#### MATERIAL FOR THIS EXERCISE ####

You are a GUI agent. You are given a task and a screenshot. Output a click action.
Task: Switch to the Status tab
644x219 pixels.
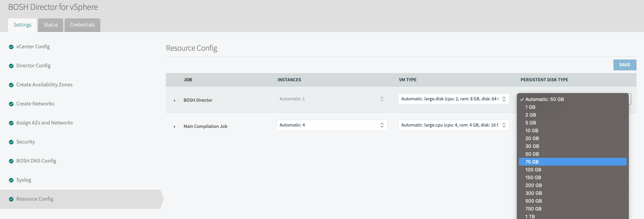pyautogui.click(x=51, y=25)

####
#### MATERIAL FOR THIS EXERCISE ####

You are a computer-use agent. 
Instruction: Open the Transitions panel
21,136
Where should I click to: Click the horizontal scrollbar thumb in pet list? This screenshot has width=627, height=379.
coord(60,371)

####
#### MATERIAL FOR THIS EXERCISE ####

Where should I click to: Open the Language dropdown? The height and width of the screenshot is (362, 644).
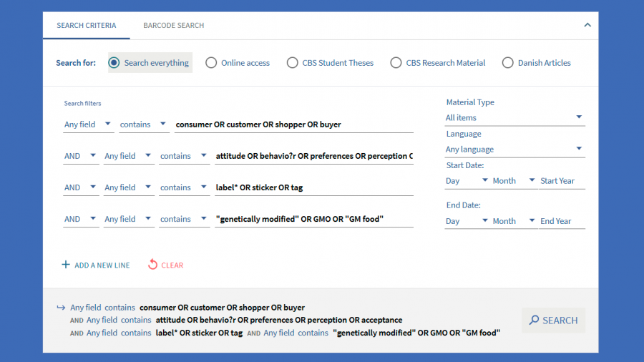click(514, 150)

####

• _ACTIVITY_: Lines containing "agent": tally them across the records above and give the total alone.

• _SOLUTION TO THE PROBLEM_: 2